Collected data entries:
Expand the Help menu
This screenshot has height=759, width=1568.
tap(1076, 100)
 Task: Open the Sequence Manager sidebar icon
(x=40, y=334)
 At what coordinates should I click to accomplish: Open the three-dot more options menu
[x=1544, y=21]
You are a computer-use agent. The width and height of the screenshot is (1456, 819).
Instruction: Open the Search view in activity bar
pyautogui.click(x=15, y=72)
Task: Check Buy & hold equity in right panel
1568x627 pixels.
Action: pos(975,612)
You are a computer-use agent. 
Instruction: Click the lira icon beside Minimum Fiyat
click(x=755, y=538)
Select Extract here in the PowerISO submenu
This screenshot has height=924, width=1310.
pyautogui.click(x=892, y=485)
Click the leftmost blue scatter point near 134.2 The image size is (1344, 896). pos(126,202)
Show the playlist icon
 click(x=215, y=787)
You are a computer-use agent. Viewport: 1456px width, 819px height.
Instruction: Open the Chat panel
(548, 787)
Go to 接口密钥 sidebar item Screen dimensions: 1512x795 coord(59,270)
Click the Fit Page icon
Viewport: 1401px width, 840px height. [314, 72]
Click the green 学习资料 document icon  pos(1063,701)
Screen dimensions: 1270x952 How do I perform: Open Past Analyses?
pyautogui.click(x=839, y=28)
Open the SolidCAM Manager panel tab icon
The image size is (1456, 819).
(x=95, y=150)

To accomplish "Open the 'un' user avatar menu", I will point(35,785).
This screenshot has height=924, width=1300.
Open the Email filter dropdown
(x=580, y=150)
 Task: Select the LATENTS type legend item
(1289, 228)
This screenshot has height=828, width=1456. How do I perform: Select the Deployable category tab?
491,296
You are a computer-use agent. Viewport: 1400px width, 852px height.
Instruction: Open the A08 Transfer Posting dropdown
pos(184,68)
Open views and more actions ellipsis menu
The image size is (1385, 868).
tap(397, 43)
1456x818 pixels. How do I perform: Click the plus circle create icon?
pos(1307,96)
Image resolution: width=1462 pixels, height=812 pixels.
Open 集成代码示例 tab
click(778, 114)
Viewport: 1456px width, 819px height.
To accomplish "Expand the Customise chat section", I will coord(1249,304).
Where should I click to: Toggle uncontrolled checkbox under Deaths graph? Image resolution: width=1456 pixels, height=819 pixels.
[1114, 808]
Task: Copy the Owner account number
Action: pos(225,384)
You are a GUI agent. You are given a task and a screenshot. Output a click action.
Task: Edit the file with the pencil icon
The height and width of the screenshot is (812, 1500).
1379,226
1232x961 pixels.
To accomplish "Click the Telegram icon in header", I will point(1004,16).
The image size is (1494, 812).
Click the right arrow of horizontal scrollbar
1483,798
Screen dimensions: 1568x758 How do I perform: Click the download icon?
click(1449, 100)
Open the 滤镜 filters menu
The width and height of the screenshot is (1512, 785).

WORK INSTRUCTION
Above are the records; from them, give again exactly the lines from the one containing "Image resolution: width=1462" to the one containing "1232x961 pixels.", both lines included, and nothing more.

OUTPUT BELOW
Image resolution: width=1462 pixels, height=812 pixels.
Open 集成代码示例 tab
click(778, 114)
Viewport: 1456px width, 819px height.
To accomplish "Expand the Customise chat section", I will coord(1249,304).
Where should I click to: Toggle uncontrolled checkbox under Deaths graph? Image resolution: width=1456 pixels, height=819 pixels.
[1114, 808]
Task: Copy the Owner account number
Action: pos(225,384)
You are a GUI agent. You are given a task and a screenshot. Output a click action.
Task: Edit the file with the pencil icon
The height and width of the screenshot is (812, 1500).
1379,226
1232x961 pixels.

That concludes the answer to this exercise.